Tarımda iki yıl çok az bir zaman dilimidir. Bundan dolayı da kaybedilecek zamanımız yoktur Bu çalışmaların halen yapıldığını ve de çok yakında halkımızın ve tabi ki çiftçilerimizin bir bilgilendirileceğini umarım. Eğer yetiştirilecek ürünler konusunda bilgilendirme ve eğitim hemen yapılmazsa korkarım treni kaçıracak ve su akmaya başlamasına ragmen akan suyu etkili bir şekilde kullanıp ekonomik kazanca dönüştüremeyeceğiz.

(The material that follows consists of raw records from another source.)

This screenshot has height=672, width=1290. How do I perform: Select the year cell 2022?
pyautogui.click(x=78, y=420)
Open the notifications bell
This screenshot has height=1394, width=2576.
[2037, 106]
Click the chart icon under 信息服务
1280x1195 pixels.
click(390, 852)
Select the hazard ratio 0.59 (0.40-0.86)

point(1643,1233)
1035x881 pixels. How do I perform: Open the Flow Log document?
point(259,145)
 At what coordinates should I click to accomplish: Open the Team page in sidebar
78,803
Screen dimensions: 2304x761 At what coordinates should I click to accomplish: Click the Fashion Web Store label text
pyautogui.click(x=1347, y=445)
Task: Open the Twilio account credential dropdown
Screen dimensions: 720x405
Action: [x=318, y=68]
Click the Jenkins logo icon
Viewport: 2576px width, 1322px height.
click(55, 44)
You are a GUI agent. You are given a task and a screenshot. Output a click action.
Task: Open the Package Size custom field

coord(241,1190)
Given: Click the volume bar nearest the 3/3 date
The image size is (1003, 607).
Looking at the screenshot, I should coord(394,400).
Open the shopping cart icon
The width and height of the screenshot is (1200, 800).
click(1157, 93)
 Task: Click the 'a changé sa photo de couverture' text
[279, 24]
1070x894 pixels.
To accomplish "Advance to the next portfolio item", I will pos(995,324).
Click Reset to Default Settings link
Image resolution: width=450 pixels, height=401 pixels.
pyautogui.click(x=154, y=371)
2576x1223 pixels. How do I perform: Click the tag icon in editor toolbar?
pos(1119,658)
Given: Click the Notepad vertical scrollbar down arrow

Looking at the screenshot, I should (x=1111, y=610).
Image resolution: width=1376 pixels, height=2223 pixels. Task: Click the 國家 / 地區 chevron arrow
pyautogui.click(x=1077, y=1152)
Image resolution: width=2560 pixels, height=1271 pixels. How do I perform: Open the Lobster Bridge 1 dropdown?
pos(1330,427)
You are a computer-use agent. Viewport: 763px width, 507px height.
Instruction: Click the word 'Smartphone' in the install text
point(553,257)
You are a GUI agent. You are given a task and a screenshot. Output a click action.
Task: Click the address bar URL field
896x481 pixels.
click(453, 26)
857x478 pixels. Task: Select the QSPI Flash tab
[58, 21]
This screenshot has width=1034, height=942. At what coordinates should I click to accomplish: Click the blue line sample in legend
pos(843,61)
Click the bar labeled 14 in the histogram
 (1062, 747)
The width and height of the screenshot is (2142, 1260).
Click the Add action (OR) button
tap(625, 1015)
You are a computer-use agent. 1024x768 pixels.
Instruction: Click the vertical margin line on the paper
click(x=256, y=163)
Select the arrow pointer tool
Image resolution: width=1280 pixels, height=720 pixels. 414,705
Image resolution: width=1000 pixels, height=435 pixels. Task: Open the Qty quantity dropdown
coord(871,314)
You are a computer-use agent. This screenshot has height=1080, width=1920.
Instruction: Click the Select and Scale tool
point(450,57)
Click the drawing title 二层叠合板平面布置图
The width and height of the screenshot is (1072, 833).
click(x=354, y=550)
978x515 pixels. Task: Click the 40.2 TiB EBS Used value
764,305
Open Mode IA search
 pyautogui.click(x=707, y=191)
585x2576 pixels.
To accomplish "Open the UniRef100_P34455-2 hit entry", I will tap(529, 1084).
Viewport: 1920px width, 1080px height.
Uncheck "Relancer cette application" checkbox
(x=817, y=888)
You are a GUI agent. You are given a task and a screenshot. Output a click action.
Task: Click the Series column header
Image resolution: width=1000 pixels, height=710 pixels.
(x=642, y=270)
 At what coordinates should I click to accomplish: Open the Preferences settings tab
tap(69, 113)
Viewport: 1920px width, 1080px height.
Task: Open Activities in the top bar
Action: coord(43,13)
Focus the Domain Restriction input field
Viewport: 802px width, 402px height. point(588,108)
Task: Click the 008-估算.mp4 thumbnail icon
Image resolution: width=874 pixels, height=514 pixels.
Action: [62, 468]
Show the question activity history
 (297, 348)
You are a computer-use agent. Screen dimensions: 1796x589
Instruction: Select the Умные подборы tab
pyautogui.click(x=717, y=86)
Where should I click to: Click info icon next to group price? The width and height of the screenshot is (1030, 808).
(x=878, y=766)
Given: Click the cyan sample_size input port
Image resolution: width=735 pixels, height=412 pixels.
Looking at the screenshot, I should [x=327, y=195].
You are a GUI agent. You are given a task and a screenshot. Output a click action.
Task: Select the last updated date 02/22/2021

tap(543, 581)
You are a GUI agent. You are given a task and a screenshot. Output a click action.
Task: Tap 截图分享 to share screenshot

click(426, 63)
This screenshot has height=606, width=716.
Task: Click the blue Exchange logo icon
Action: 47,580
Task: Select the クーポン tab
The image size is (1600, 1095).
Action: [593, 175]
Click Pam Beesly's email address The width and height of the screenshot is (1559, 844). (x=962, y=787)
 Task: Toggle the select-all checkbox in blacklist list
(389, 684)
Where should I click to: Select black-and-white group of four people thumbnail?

Tekrar etmekte yarar görüyorum: Sunun gelmesini beklemeden dış pazarların saptanması ve müşterilerin kim olacağına, hangi ürünlerü kime satacağımıza kadar belirlenip ona göre ürün belirlemesi ve eğitim yapılmalıdır. Bu ülkenin tarımcısı eline böyle bir su kaynağı verildiğinde Tarım bakanlığının liderliğine bakacaktır. Onlara gereken destek ve eğitim verildiği taktirde de ihracata büyük bir katkı görülecektir.
İşte Rumların keyiflerinin gelmesini beklemek yerine ülkemizi geliştirmek için ileri adımların atılması gereken bu günlerde KKTC’nin böyle projelere ve bunların getireceği sonuçlara ihtiyacı vardır.